Molar by Jennifer Wen Ma

I’ve just been admiring this beautiful installation, Molar, created in 2016 by Chinese-American artist Jennifer Wen Ma. 

Molar is a new site-specific commission created for A Beautiful Disorder, a group exhibition of 16 Chinese sculptors at the Cass Sculpture Foundation. Many of Wen Ma’s works take landscape or nature as their subject matter; this installation offers a place of reflection in a disintegrating utopia, where beauty and destruction cohabit, and inspiration can be drawn from the diseased as well as the prosperous.

Watch an interview of Wen Ma in conversation with Studio International talking about Molar and her wider practice, now split between Beijing and New York.
The below text has been lifted directly from her website.


Ink-painted acrylic glass panels, 480 pieces of hand-crafted glass, flashspun nonwoven HDPE fiber leaves, 75 kg of Chinese ink, lights, wooden walkway, steel framework, sound files, and audio playback system. 
This new installation for the Cass Sculpture Foundation merges mythological, spiritual, and humanistic notions of Paradise, inspired by the surrounding West Sussex English gardens, to create an otherworldly secret landscape within the main gallery. 

Upon entering the gallery, visitors see tall panels of semi-mirrored glass encasing a blackened gardenscape occupying a large portion of the gallery. Openings in the glass panels reveal a reflective black landscape path in a pond of black Chinese ink, speckled with illuminated glass spheres. The form of this landscape is based on Chinese garden designs, drawing parallels between gardens of East and West. 

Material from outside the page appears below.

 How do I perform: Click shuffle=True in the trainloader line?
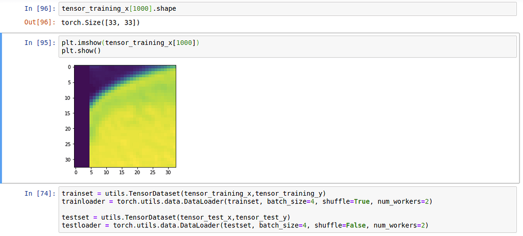tap(331, 202)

An enormous upside-down tree made from black paper hangs from the ceiling, nestling a large cluster of illuminated glass in teardrop shape, in quantity of hundreds to form a chandelier that measures approximately three-meters in diameter. These precious gems appear to be the fruit put forth by the sprawling tree. Lights emanating from the glass fruit come from various points within the cluster, bouncing from one glass to another. The cluster contains larger sized pieces in the center, skirted with smaller bits that get variably diminutive at the outermost perimeter. This tree chandelier reflects onto the surface of the pathway, ink pool, and mirrored panels, framed by the 16 glass pieces that float in the ink. The glass orbs are in various sizes with gold-flecked centers and lights emanating from within. 

The mirrored panels blur the boundaries between the gallery space and the installation, reflecting the installation while also permitting visibility to the space beyond. Viewers are completely immersed within the environment, and are free to walk and explore along the pathway. A simple and sparse music composition echoes within the inkscape through speakers.
Concept

This installation is an extension of my exploration of traditional Chinese ink painting in a contemporary framework. Landscape paintings on scrolls are meant to create a panorama and insert the viewer into the landscape. Chinese landscape paintings synthesize multiple perspectives into a single work, allowing nature to overcome the individual. This idea is interpreted here within a three-dimensional state, as the viewer has an immersive experience within the ink landscape. 
Mo, Chinese ink, has been the main medium for expression and communication for centuries in East Asia. It embodies all colors, emulates all forms, gives meaning to brush strokes, and aesthetic achievements. Concurrently, black is the culmination of all colors and absent of all light. It is also a powerful symbol of void and muteness. 

This work also meditates on the idea of paradise in historical and contemporary society as a continuation of my last three years of researching mythical gardens – from Babylon to the Garden of Eden Babylon–which led to the development of installation opera Paradise Interrupted. 

The word paradise means enclosure or park. Throughout history, humans try to break down the barrier of this utopian idea to get into or out of a paradise. Psychological and emotional paradises must also be grappled with–ideals of how life would be, notions about parents or caregivers, etc. We reconstruct our lives in accordance with new discoveries and persevere. 

The capsized tree of life hanging in the middle of the landscape is our broken paradise. Despite its state, it is still generously distilling its essence into the gems. The gems that sparkle in the pond and hang from the tree are shaped like commas, tear drops, sperms, embryos, tumors or perfectly shaped spheres. They are the fruits of inspiration that are borne by the blackened tree of life. The semi-reflective panels surround and protect this magic while reflecting the interior and showing us ourselves, thinly veiling what lies steps beyond its walls.